##### PASSAGE TO READ

Sobotka, whom the Braves took in the fourth round of the 2014 draft, defined his 2017 as “terrible.” Across two levels, he produced a 6.09 ERA with a 52:32 strikeout-to-walk ratio in 57-2/3 innings. Understandably, he wasn’t viewed as much of a prospect at that point.
“I tried to make some adjustments (changing his slider grip) that allow me to do some things, and it just didn’t work out,” he said. “I knew I had the ability in me. I’m just glad the Braves gave me another shot to come back in 2018 — not to prove everyone wrong, but prove them right, show them why they took me in the draft when I was hurt. It’s an awesome feeling and hopefully I can build off that.”
As Sobotka focused more on his body the past couple of years, his velocity increased. His “stuff” has always been there; for him, it was a matter of confidence.
He credits the Braves’ analytics team for proving he has a strong repertoire. He figured out he didn’t always need to be perfect – that simple mental difference, he said, helped his ascension take off.
“It’s crazy what a (difference) a year can make,” Sobotka said. “I reflect what I did well last year. Everything did kind of click for me. I look back and realize how far of a jump I made, what was the biggest difference in me. Basically it came out to my confidence in myself and my abilities. I found out the pitcher I was.

##########
##### DATASET SECTION

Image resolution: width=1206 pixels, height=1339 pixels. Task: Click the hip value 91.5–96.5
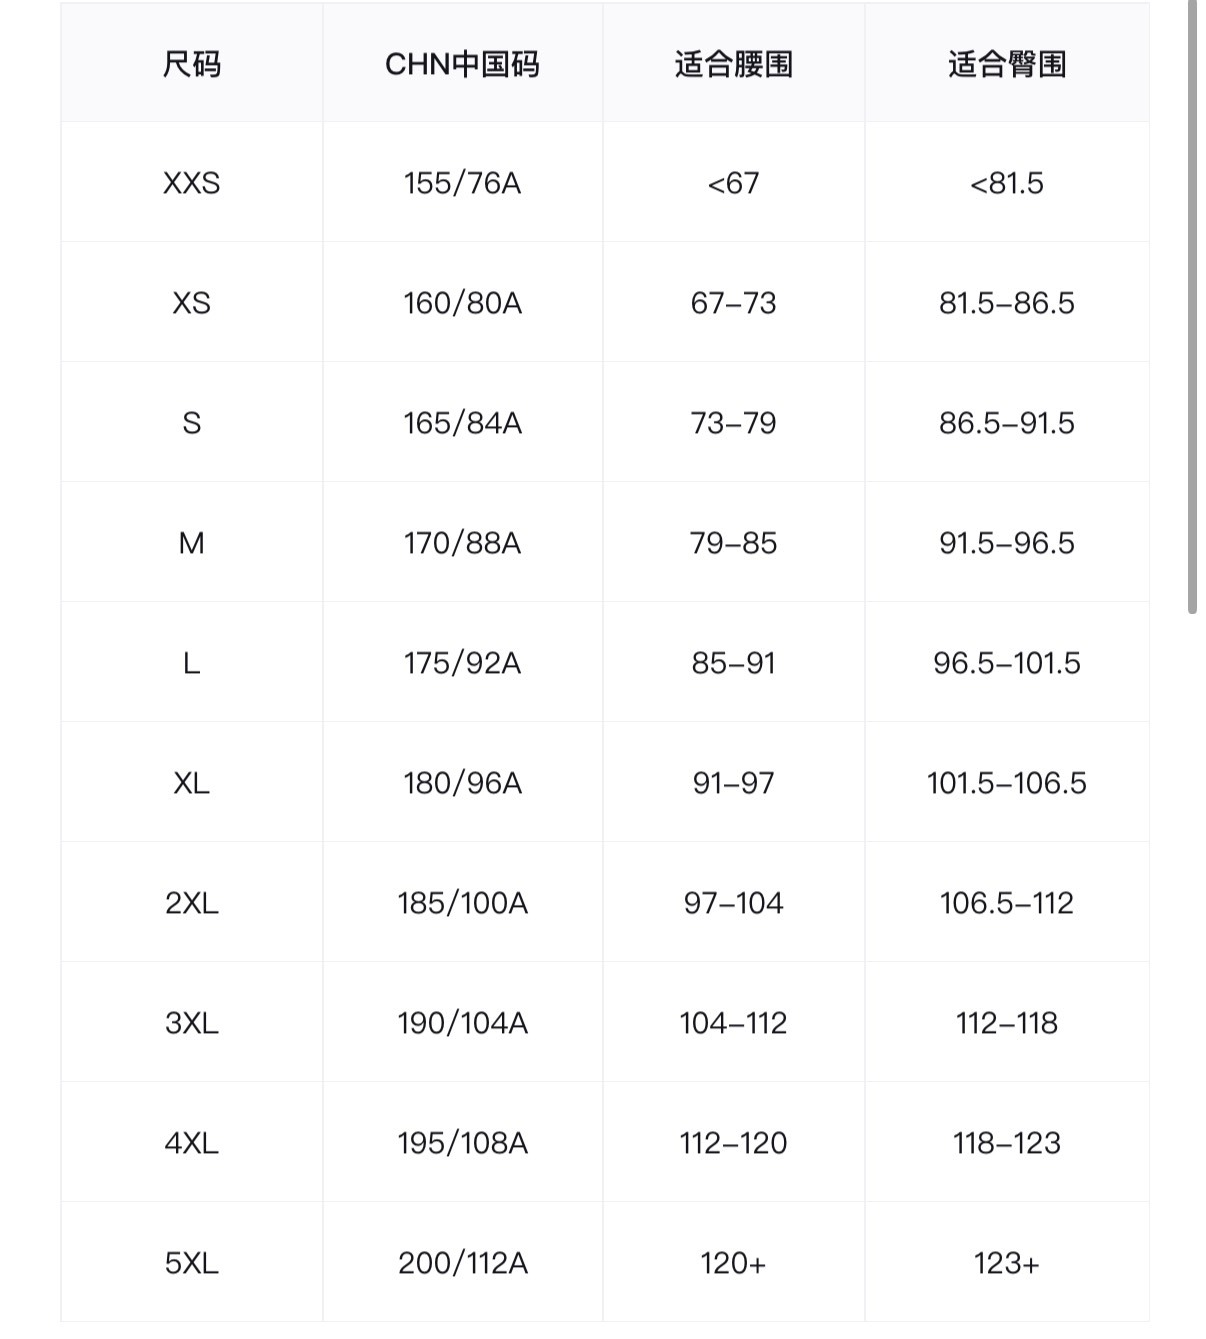[1006, 543]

##########

◆ **OBJECTIVE**
Answer these questions from the passage about Sobotka:
1. In which round of the 2014 draft did the Braves take him?
2. What ERA did he post across two levels in 2017?
3. Whom does he credit for proving he has a strong repertoire?
The listing has nothing to do with the passage about Sobotka.

◆ **SOLUTION FOR THIS TASK**
1. The fourth round
2. 6.09
3. The Braves' analytics team